However, free toluene diisocyanate (TDI) was often contained in the curing agent of polyurethane coatings, which has a great influence on the environment [16].

TDI-TMP prepolymer was prepared with TDI and trimethylolpropane (TMP) at certain condition [17]. It was the most common polyurethane curing agent and one of the earliest isocyanate prepolymer components [17]. There was a problem of free TDI in the curing agent because TDI was toxic [18, 19]. There were many researches on how to reduce the content of free TDI in TDI prepolymer, which were summarized as follows: molecular sieve adsorption [20], extraction [21, 22], chemical reaction [23], thin film evaporation [24, 25] and azeotropic distillation [26].

Molecular sieve was silicate crystals by artificial hydrothermal synthesis with highly efficient, deep and selective adsorbents, so it had high separation precision and separation rate [27]. Marans [20] used X type zeolite molecular sieve to adsorb free TDI in the tower. The prepolymer was put into the molecular sieve tower and made contact to promote the absorption of free TDI. The temperature of the prepolymer entering the tower was about 20 ~ 100 °C. The temperature of the tower was 40 ~ 85 °C. The temperature of molecular sieve and prepolymer was 50 ~ 75 °C. Then, molecular sieve was removed by filtration or centrifugation. TDI content of the prepolymer was greatly reduced. This method also avoided the possibility of reducing the effective NCO in the prepolymer by high temperature heating in the thin film evaporator. This process could reduce the mass fraction of TDI in the prepolymer by 50 ~ 99%.

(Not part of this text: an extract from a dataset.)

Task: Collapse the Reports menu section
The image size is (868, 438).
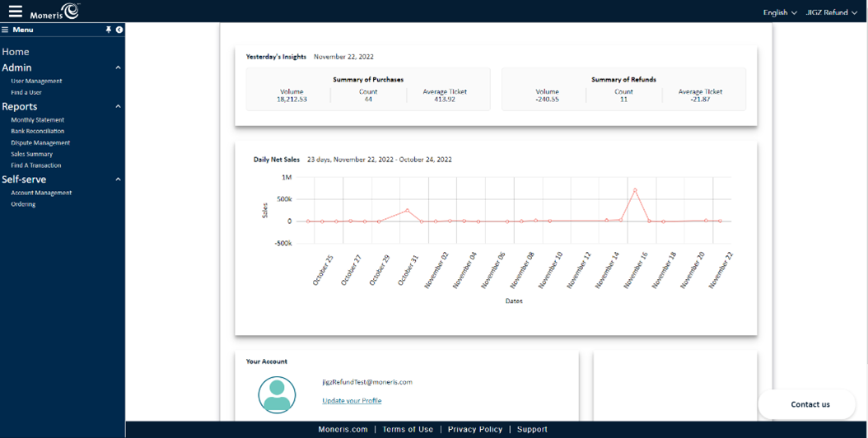Action: 118,107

The extraction method was based that the higher molecular weight fraction of the reaction product was soluble in the strong solvent, while the unreacted free TDI was only soluble in hydrocarbon or naphthenic hydrocarbon solvents, such as gasoline, petroleum ether, hexane, cyclohexane, benzene or its mixture. The extraction method included supercritical fluid extraction and ordinary solvent extraction. Robin [22] used carbon dioxide (or ethane, propane, butane and ethylene) as extractant. The mass fraction of isocyanate monomer in prepolymer was reduced to 0.03%, and the mass fraction of isocyanate dimers was reduced to less than 1%. Zhang Jie [28] used petroleum ether as the extractant and continuous circulation extraction, but the result was not very ideal. However, the separation effect was better with the azeotropic distillation.

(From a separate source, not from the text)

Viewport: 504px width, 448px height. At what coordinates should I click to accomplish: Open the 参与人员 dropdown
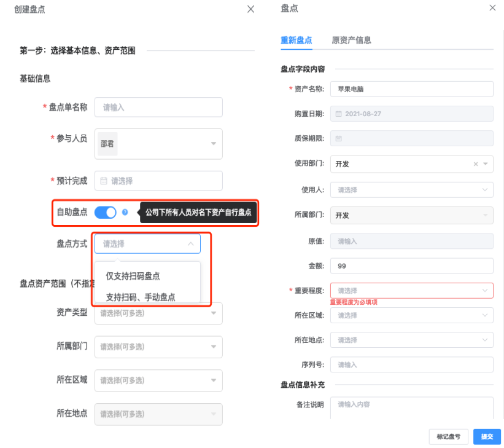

Chemical reaction method could be divided into two kinds, the direct synthesis method and the catalytic polymerization method. The principle of catalytic polymerization was to add small molecule hydroxyl compounds that could react with TDI monomer and promote the polymerization of TDI-TMP in the prepolymer, so that TDI could be transformed into small molecular carbamate or TDI polymer. The content of free TDI was reduced to 0.2 ~ 0.3% [29]. In USP3384624 [30], Benzyl alcohol and benzyl alcohol derivatives with various hindrance groups on the benzene ring were added to the prepolymer, which could react with free TDI under heating to reduce free TDI content. Benzene ring and the hindrance groups on benzene ring could inhibit the reaction between benzyl alcohol and NCO group of prepolymer, but could react with NCO group of TDI.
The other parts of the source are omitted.